いくら魔法で身体能力を強化しようとも逃げることは絶対に不可能。
だから逆に、ルグは向かってくるヤツデの方向、前方に向けて全力疾走を開始しました。既に旅の荷物や、もうこの戦いの役には立たないであろう弓と矢筒は放り捨て、余分な重りとなる物は一切ありません。あるのは左腰に差したままの長剣と、右手にもう一振り。
二者が共に相手に向けて疾走したことで距離は一瞬で詰まり、
「はっ!」
激突の直前にルグはヤツデの死角となる身体の右側へと跳び、その勢いをそのままに剣を振り抜きました。相手の突進力を丸ごと利用したカウンター。筋力や体重に乏しいルグでも、これならば必要なだけの威力を得ることができます。
「ふぅ……借りっぱなしで良かった」
そして何より、強力な魔法の武器でもなければ傷付けられないヤツデの身体を切り裂ける武器を、彼はレンリから借りているのです。もちろんこんな状況を予想していたわけもなく、ずっと前に押し付けられてから借りっぱなしで、普段はほとんど忘れていたような物なのですが。

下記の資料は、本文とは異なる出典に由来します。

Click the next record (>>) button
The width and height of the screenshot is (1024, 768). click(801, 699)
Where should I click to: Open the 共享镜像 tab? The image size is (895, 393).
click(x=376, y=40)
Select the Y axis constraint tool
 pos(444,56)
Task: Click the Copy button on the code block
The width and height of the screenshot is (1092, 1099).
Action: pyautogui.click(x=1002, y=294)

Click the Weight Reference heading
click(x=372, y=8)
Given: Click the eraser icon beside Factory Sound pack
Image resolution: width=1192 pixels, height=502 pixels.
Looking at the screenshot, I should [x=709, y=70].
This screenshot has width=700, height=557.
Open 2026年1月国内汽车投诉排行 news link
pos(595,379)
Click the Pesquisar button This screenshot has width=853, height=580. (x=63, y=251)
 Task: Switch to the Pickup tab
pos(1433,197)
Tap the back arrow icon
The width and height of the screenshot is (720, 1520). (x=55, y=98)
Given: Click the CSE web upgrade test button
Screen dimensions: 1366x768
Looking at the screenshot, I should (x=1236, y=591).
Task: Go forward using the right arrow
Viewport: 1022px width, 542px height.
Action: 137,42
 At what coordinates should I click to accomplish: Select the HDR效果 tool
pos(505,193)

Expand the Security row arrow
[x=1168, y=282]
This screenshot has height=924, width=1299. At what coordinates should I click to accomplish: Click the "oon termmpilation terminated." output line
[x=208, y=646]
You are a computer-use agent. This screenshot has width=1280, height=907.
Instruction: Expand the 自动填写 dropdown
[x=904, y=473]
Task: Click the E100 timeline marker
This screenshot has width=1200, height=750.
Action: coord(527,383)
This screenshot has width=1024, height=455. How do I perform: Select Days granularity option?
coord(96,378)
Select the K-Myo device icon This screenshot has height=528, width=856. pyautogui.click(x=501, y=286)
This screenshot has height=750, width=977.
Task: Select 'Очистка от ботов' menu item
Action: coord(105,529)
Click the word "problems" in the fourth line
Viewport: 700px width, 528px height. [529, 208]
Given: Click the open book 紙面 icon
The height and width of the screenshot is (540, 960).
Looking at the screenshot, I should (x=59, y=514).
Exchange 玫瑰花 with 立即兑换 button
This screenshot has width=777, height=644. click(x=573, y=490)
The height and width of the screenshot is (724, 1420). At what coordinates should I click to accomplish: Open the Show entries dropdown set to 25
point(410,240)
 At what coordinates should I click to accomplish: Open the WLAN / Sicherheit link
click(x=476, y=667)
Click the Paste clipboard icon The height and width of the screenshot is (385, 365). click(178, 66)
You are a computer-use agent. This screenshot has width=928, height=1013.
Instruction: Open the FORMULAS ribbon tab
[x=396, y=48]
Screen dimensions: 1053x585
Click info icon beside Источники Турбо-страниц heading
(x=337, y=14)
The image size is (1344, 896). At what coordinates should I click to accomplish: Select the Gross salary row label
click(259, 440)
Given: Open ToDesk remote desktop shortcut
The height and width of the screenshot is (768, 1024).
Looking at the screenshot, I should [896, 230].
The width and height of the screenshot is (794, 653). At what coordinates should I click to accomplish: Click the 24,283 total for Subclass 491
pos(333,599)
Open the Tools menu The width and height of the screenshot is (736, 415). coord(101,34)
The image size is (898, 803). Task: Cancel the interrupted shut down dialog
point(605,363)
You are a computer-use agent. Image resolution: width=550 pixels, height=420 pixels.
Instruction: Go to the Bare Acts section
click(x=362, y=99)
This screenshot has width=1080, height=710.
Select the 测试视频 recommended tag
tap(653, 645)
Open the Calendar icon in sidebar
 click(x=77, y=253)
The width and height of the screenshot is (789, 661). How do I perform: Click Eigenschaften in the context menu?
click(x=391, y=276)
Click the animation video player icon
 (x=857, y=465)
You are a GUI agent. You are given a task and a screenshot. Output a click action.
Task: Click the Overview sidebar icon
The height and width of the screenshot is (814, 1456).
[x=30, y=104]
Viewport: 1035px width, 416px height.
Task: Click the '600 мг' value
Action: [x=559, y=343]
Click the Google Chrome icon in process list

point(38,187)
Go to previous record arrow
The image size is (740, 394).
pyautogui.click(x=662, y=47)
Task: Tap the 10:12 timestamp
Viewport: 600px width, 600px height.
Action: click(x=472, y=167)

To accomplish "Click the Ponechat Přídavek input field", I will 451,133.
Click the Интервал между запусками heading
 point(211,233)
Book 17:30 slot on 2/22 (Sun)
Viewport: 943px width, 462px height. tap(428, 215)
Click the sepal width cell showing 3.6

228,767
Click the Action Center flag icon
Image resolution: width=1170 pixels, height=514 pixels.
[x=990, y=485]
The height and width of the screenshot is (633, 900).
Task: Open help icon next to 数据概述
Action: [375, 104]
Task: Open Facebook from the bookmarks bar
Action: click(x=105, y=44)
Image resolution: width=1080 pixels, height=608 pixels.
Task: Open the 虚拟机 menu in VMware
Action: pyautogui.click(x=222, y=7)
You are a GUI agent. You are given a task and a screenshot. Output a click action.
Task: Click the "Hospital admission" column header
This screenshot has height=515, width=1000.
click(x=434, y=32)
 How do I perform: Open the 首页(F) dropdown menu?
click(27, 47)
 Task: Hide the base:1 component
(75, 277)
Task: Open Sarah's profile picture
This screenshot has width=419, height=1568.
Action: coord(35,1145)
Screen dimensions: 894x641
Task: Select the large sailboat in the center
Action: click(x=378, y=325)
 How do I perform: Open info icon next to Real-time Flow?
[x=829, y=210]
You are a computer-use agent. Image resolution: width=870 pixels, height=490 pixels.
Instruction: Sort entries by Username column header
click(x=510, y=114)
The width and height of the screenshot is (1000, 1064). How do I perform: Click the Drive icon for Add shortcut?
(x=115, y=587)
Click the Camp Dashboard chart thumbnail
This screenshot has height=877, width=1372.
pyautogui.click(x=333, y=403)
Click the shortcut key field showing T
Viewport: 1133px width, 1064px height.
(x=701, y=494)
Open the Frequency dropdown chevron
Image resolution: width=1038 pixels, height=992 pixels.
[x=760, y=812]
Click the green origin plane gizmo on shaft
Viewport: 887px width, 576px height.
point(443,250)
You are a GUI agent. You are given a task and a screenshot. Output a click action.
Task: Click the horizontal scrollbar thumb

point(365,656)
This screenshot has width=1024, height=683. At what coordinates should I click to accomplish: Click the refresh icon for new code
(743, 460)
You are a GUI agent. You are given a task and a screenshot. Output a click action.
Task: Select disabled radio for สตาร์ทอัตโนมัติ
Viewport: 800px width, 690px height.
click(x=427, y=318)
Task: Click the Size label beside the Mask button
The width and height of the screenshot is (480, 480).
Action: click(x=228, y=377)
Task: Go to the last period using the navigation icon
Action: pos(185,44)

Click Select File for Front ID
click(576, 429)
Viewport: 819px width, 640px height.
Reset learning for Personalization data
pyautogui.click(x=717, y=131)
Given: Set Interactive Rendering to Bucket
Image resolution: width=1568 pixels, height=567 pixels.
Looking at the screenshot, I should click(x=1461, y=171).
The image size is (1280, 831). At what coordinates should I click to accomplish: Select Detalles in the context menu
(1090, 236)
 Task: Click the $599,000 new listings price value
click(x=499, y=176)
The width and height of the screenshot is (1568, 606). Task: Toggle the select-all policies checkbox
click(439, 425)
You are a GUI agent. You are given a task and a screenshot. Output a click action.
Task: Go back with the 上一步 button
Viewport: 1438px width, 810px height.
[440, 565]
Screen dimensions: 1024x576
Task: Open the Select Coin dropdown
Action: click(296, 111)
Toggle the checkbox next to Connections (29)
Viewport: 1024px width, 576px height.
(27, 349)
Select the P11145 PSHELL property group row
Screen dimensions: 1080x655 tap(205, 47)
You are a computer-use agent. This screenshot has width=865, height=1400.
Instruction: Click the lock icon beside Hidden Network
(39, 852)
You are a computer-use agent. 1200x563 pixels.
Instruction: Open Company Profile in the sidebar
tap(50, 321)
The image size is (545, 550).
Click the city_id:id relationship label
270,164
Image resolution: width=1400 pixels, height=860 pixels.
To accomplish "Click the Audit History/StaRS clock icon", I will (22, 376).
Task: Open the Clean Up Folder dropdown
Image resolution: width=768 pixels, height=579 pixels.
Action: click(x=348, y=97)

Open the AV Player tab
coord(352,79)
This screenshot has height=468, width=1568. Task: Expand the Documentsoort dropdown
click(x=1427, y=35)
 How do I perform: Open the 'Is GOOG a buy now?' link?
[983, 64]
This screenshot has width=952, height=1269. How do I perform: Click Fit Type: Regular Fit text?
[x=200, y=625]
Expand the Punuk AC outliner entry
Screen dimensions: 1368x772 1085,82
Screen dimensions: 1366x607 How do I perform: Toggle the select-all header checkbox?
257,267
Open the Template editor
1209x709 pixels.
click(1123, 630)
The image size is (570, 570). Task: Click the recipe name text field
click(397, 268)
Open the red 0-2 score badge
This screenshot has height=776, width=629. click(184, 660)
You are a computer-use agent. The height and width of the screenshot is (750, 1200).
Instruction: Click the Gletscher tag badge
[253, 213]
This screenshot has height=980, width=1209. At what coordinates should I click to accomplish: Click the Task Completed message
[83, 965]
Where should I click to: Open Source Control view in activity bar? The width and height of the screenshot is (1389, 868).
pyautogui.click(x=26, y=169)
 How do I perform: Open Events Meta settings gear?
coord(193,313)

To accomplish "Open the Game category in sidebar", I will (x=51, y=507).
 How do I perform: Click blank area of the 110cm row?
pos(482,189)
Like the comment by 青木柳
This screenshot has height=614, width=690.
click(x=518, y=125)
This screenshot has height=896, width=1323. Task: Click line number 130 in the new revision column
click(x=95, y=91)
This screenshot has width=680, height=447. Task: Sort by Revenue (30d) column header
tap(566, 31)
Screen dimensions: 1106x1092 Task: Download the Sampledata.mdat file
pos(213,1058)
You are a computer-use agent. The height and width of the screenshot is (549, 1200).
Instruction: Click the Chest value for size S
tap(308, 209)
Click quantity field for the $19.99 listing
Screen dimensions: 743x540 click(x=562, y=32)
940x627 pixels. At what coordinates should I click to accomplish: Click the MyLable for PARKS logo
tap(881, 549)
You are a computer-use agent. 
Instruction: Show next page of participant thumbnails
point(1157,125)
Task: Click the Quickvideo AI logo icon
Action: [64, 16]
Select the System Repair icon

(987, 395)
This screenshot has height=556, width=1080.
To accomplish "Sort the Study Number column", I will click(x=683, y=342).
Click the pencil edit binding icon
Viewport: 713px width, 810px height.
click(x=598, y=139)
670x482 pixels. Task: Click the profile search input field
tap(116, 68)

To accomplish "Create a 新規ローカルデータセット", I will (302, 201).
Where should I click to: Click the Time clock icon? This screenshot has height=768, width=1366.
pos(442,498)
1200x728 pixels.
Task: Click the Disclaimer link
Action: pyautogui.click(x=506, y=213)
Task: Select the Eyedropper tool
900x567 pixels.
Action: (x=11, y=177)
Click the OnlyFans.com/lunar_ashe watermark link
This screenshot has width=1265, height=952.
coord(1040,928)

今の一撃に使用したのは、指輪が変形して長剣になる種類の試作聖剣。
万が一に備えて、村に向けて走りながらあらかじめ変形を完了させており、すぐ使えるようにしておいたのです。あと数分もすればボロボロに劣化して壊れてしまうので、ちょっとした賭けではありましたが、用心していた甲斐はありました。
そして、もう一振りは以前から使っている超集中状態に入るための神経強化の魔剣。
攻撃力に劣るこちらは腰の鞘に差したまま、握りに片手を添えて能力のみを使用する形で用いました。いくら相手が素早くとも、スローモーションの視界の中であればカウンターを取るのも不可能ではありません。
片手を攻撃に使い、同時にもう片手で別の剣に込められた魔法を引き出す。
言わば、ルグ流の二刀流というわけです。
『ゴギャッ!?』
試作聖剣による一閃は、ヤツデの二本ある右後脚の一本を完全に切断し、もう一本も半ば以上まで切り込んでいました。大腿骨は完全に断たれ、肉と皮とで辛うじて繋がっているような状態です。
疾走の勢いが乗っていた状態で急にバランスを崩したために、ヤツデの巨体は地面に投げ出されるように転倒していました。太い動脈が切断された為に大量の血液が噴き出し、ヤツデの足元には大きな血溜りができつつあります。いくら八本も脚があっても、その内の一本が切断され、一本が機能を失うほどの重傷を負ったのなら、もう走ることは愚か歩くことさえも難しいでしょう。
後は、放っておいても出血多量で勝負あり。
治癒魔法でも使えれば別ですが、いくら魔物とはいえ、この化け物熊にはそんな器用な真似は出来ません。数分か、数十分か、いずれにせよ遠からず失血死することになるでしょう。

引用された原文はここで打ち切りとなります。